Expression mapping of GREM1 and functional contribution of its secreting cells in the brain using transgenic mouse models

Abstract

GREMLIN1 (GREM1) is a secreted protein that antagonizes bone morphogenetic proteins (BMPs). While abnormal GREM1 expression has been reported to cause behavioral defects in postpartum mice, the spatial and cellular distribution of GREM1 in the brain and the influence of the GREM1-secreting cells on brain function and behavior remain unclear.
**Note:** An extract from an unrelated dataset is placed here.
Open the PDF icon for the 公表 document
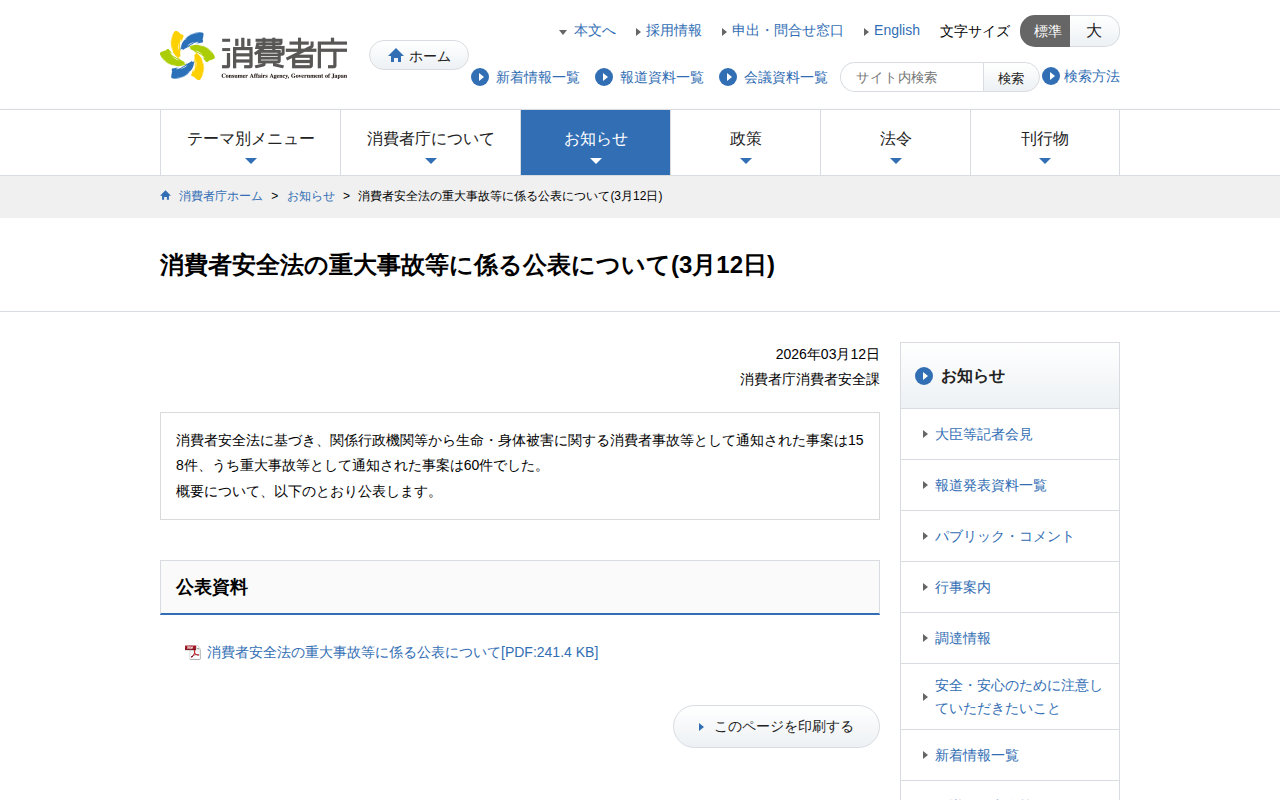The height and width of the screenshot is (800, 1280). [x=191, y=651]
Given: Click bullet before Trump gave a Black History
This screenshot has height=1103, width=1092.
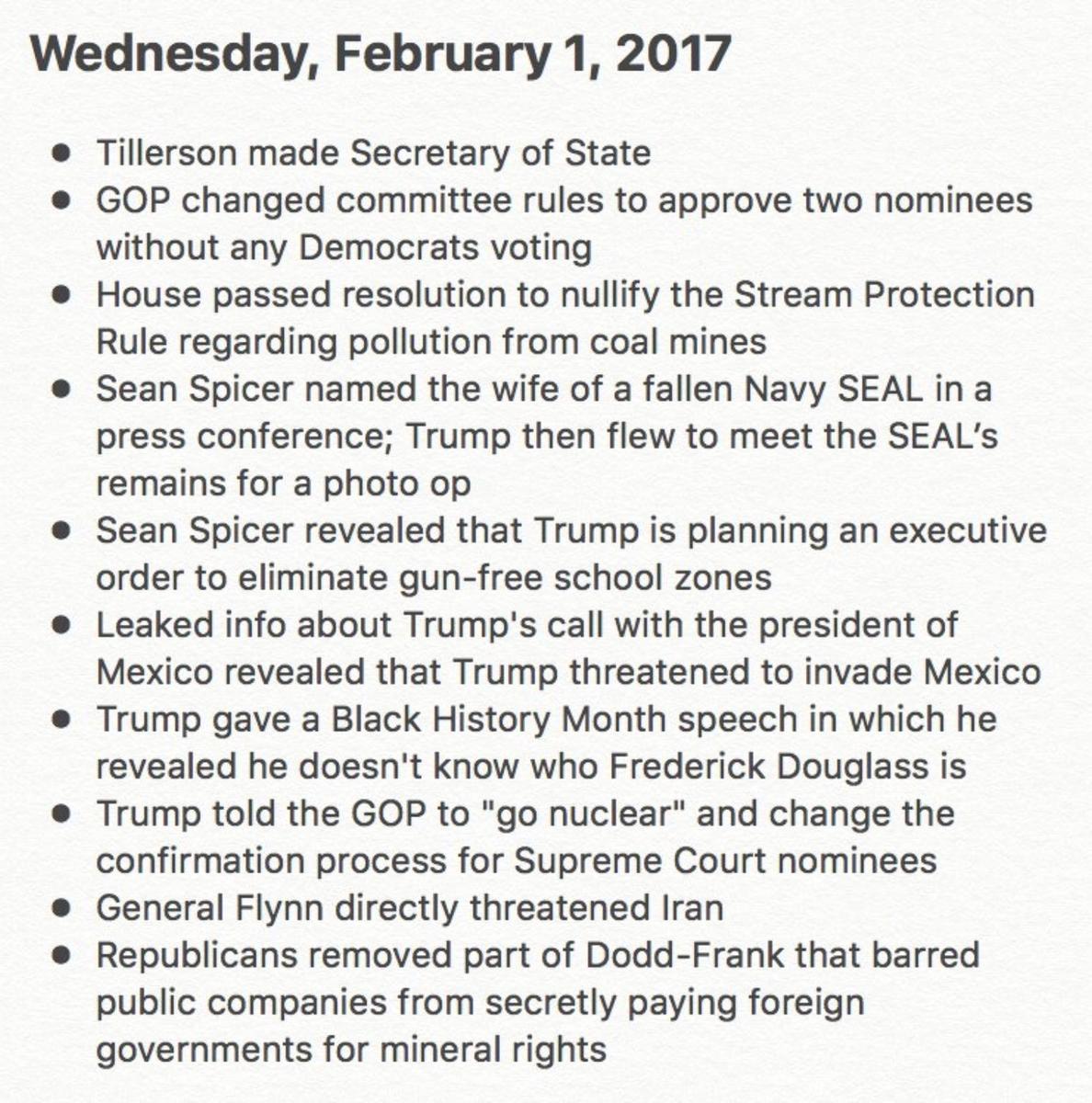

To address this, we designed a genetic cassette incorporating a 3×Flag-TeV-HA-T2A-tdTomato sequence, resulting in the creation of a novel Grem1Tag mouse model, expressing an epitope tag (3×Flag-TeV-HA-T2A) followed by a fluorescent reporter (tdTomato) under the control of the endogenous Grem1 promoter. This design facilitated precise tracking of the cell origin and distribution of GREM1 in the brain using tdTomato and Flag (or HA) markers, respectively. We confirmed that the Grem1Tag mouse exhibited normal motor, cognitive, and social behaviors at postnatal 60 days (P60), compared with C57BL/6J controls. Through immunofluorescence staining, we comprehensively mapped the distribution of GREM1-secreting cells across the central nervous system. Pervasive GREM1 expression was observed in the cerebral cortex (Cx), medulla, pons, and cerebellum, with the highest levels in the Cx region. Notably, within the Cx, GREM1 was predominantly secreted by excitatory neurons, particularly those expressing calcium/calmodulin-dependent protein kinase II alpha (Camk2a), while inhibitory neurons (parvalbumin-positive, PV+) and glial cells (oligodendrocytes, astrocytes, and microglia) showed little or no GREM1 expression. To delineate the functional significance of GREM1-secreting cells, a selective ablation at P42 using a diphtheria toxin A (DTA) system resulted in increased anxiety-like behavior and impaired memory in mice. Altogether, our study harnessing the Grem1Tag mouse model reveals the spatial and cellular localization of GREM1 in the mouse brain, shedding light on the involvement of GREM1-secreting cells in modulating brain function and behavior. Our Grem1Tag mouse serves as a valuable tool for further exploring the precise role of GREM1 in brain development and disease.